[begin Selected extract]

Further, the County moved to strike the exhibits attached to M2J1’s motion for summary
judgment because they were not authenticated by an affidavit.
{¶ 39} The Oppmann appellees’ motion for summary judgment raised the issue of
the statute of limitations, and argued that the claims were barred because the County was
on notice as of July 28, 2008, of possible fraudulent conduct and wrongdoing. Attached
to the Oppmann appellees’ motion for summary judgment was an affidavit from the
Oppmann appellees’ counsel stating that he discovered several news articles pertaining to
the allegations of fraud concerning the Ameritrust site by simply using the search term
“Dimora Search Warrant.” Those articles were incorporated as exhibits to his affidavit,
and included the July 29, 2008 article from the Cleveland Plain Dealer containing the link
to the Dimora search warrant. Also attached to the motion for summary judgment was an
affidavit from Barbara Allen, the office manager for the Oppmann appellees. Allen
testified as to the circumstances surrounding the sale of the parking garage, and
authenticated several documents related to such sale.
14.
{¶ 40} The County filed its opposition to the Oppmann appellees’ motion for
summary judgment. In addition, the County moved to strike the affidavits attached to the
motion for summary judgment on the grounds that the affidavits were not made on
personal knowledge. The Oppmann appellees opposed the motion to strike, and the
County filed a reply in support of its motion.
{¶ 41} Finally, the MEV appellees renewed their motion to dismiss, noting that it
did not require reference to any outside materials. As with their previous motion, the
MEV appellees argued that the County had not alleged any facts that would subject them
to liability.
{¶ 42} The County opposed the MEV appellees’ motion to dismiss, arguing that
the complaint was sufficient to state claims against the MEV appellees.
{¶ 43} On January 26, 2016, the trial court entered its judgment upon all of the
motions. The court began with the Oppmann appellees’ motion for summary judgment
and the County’s motion to strike the attached affidavits. Regarding the motion to strike,
the trial court found that Allen’s affidavit satisfied the personal knowledge requirement
by virtue of her position as the records custodian for the Oppmann appellees, as well as
her statement that she has personal knowledge of the Oppmann appellees’ business
records. Thus, the trial court overruled the County’s motion to strike Allen’s affidavit.
As to the affidavit from the Oppmann appellees’ counsel, the trial court found that it was
made on personal knowledge. Further, the court found that the two articles from the
Cleveland Plain Dealer were self-authenticating under Evid.R. 902(6), and noted that the
15.
Oppmann appellees were not admitting them to prove the truth of the matter asserted in
the article, but rather to show that newspaper outlets were reporting on the existence and
execution of the search warrant and its targeting of the Ameritrust project. However, the
court found that the other three articles4 were not self-authenticating under Evid.R.
902(6), and therefore struck them.
{¶ 44} Turning to the merits of the Oppmann appellees’ motion for summary
judgment, the trial court found that the County’s claims against the Oppmann appellees
were barred by the statute of limitations. The court found that there was no genuine issue
of material fact that the “discovery rule” for claims related to the Ameritrust project was
triggered on July 29, 2008, with the publication of the Cleveland Plain Dealer article that
referenced the execution of the search warrant for Dimora’s records. Further, the court
noted that when faced with a properly supported motion for summary judgment, the
County did not meet its reciprocal burden to demonstrate a genuine issue of material fact,
but instead merely relied upon the allegations in its complaint.

[end Selected extract]
[begin Data excerpt]

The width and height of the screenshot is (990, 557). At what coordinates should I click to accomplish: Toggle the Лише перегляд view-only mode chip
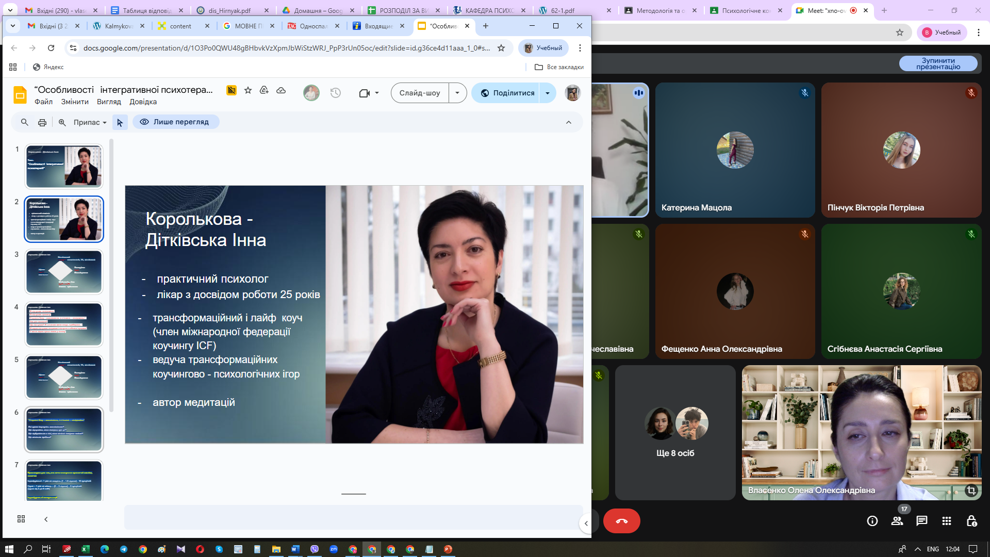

[end Data excerpt]

Task objective: List every distinct calendar date that appears in the court excerpt. The lines given after the court excerpt are separate material, unrelated to it.

Written solution:
July 28, 2008
July 29, 2008
January 26, 2016